FWIW, results of a quick search at bing:
U-M student attacked after being asked if he was Jewish, leaving Ann Arbor community on edge (msn.com)
Suspect arrested after attack on Jewish University of Pittsburgh students | CNN
Back in the early 2000s, I used to listen to Lee Rodgers, Melanie Morgan, and “Officer Vic” on my morning drive to work. Benjamin was a frequent subject of conversation among the group. IIRC, she was involved with Code Pink back then and a general pain in the sphincter.
I think we’ll be hearing about these kinds of incidents more and more. I’m glad to learn law enforcement was involved. Protests are trickier to deal with. Thanks, Django.
No problem, and not much effort required. It took less than two minutes to enter a search string and find those two recent examples. There were others, but the point is made.
Today there is an op-ed in the Wall Street Journal written by two Yale students, about Yale’s pathetic effort to appear even-handed, by treating the Palestinian students and Jews as if their positions are the same. They rank Islamaphobia up there with anti-Semitism, even though are next to zero (if any) incidents of Muslim hatred. I thought I’d share the last part of the essay (since it’s probably behind a paywall):
After Outrage, Wake Forest University Cancels October 7 Event Featuring Anti-Jewish Hamas Cheerleader | The Gateway Pundit | by Margaret Flavin
Excellent!! So when students push back hard,–real hard–there’s an administration that listens. Good for them! Thanks again, Django.
The real problem, of course, is that someone came up with it in the first place, and somehow thought it was a good idea.
Hopefully there is a lot of “what the hell were we thinking?” going on now.
Oh, I doubt it, ke. These are lessons that people seldom learn. I wouldn’t be surprised for them to try something like that again. Sigh.
Well, you see, he’s not on campus so he can’t speak with personal knowledge. But…he can speak with personal bias and antipathy.
Expressing opinions is different from harassing, intimidating, and attacking students. The demonstrators that are doing so are “privately” funded by Soros and Islamist organizations and governments. The Act should call for criminal charges against anyone or group funding such actives, and also charge criminally University administrators who allow them. Tax status for Tax exempt organizations that fund these activities should be withdrawn, and economic and criminal sanctions applied to foreign governments who fund them.

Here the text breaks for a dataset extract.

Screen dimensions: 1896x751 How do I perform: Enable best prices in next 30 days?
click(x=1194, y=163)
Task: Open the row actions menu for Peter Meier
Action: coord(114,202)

This is a not so cold Civil War that is being waged on college campuses, Jews attacked first, and needs to be prosecuted as such. Perp walking a few College Presidents to face criminal charges would certainly help. Politicians who post bail for those arrested committing such actions should also be criminally charged as accessories after the fact.
I went to Med School at UCLA in the 1970s when the faculty was in large part Jewish and the largest Jewish population in the world outside of New York and Tel Aviv was in West Los Angeles. Nothing like this was imaginable at that time. Now UCLA is an epicenter of anti-Semitic activity and Jewish student harassment and intimidation, to the point that they have been unable to attend classes or walk on campus in safety. An utter shame for my alma mater.